Tom French, the Kilkenny-born poet, has a new collection out with The Gallery Press. French works in Co. Meath library service and his new collection, The Fire Step follows his 2001 prize-winning collection, Touching The Bones.

From the outset, this is not an easy book and in oblique ways, words do not offer themselves readily as laments, memories or matter-of-fact commentary, on wet summers, dead family, mundane journeys and new babies and new homes. Many of the shorter poems settle in words, rather than detonate with meaning. Some may be too oblique for their own good or a readers sense of achievement or satisfaction. An empty house does not have a conventional echo, but a set of un-erased phone messages awaiting a new owner.

Then in Moving Out, you get the slap of recognition – On Our last night we hear what we heard on our first / the echo that lives here, voices coming back to us. Or in Namesake, the father’s brother succumbed to a brain haemorrhage / among the tulip drills or drills of borage.

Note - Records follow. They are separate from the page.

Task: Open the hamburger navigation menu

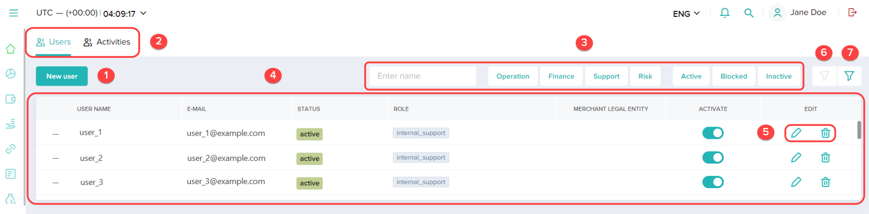Action: click(14, 13)
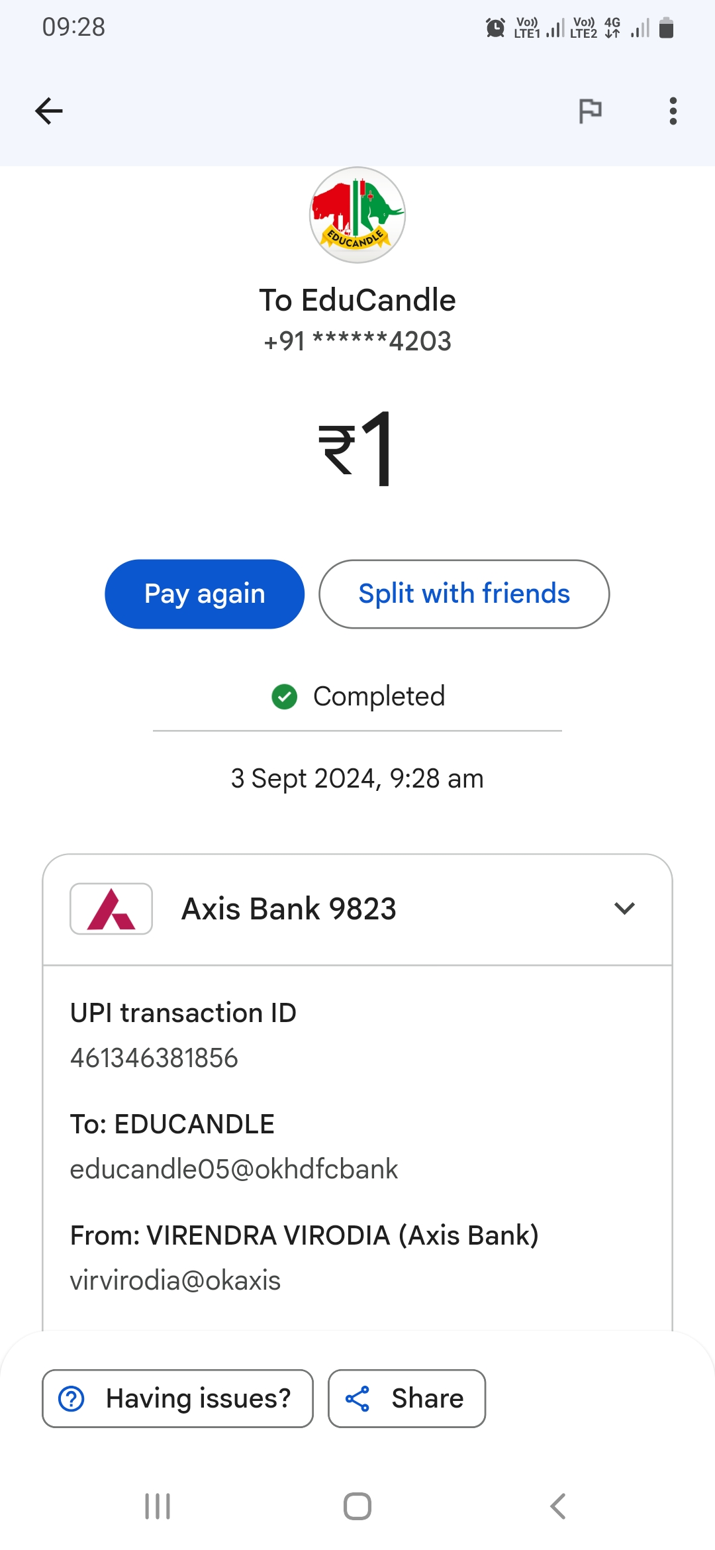Tap the back arrow at top
Screen dimensions: 715x1550
[x=49, y=111]
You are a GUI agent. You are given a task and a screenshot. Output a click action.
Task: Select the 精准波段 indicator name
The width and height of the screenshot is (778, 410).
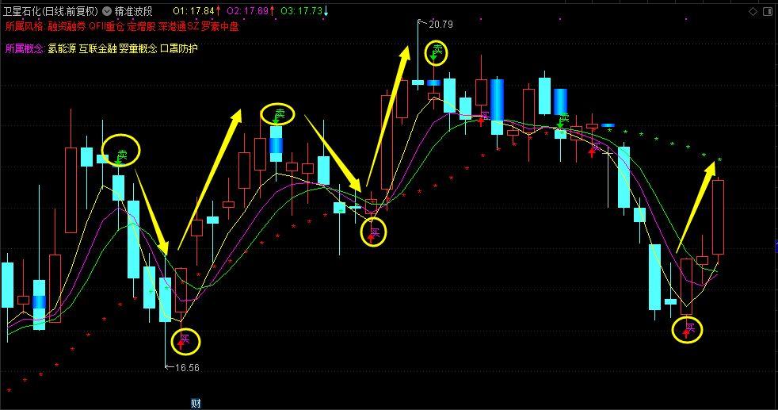point(133,11)
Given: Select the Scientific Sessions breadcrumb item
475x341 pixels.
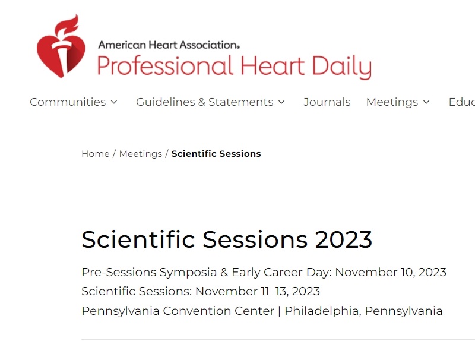Looking at the screenshot, I should click(x=216, y=154).
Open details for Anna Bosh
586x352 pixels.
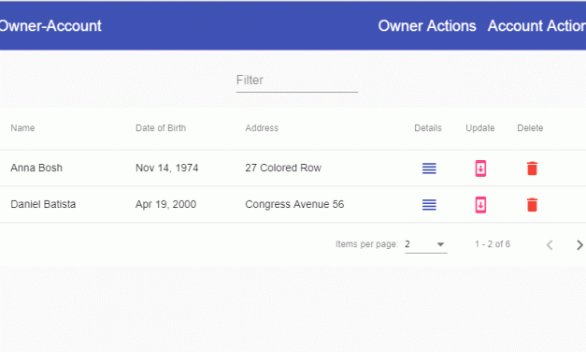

The sting of loneliness is evident in the closing lines of Two Stout – So I finished the drinks. / Neither of us could think of anything to say. That detonation of death is almost tucked away in a poem. Fruit – A boy with a tumour, the size of an orange / behind his eye, gripping Buzz Lightyear.

My favourite is The Life Of Man, with its wonderful last evocative line – Yet what is before and after, none knows.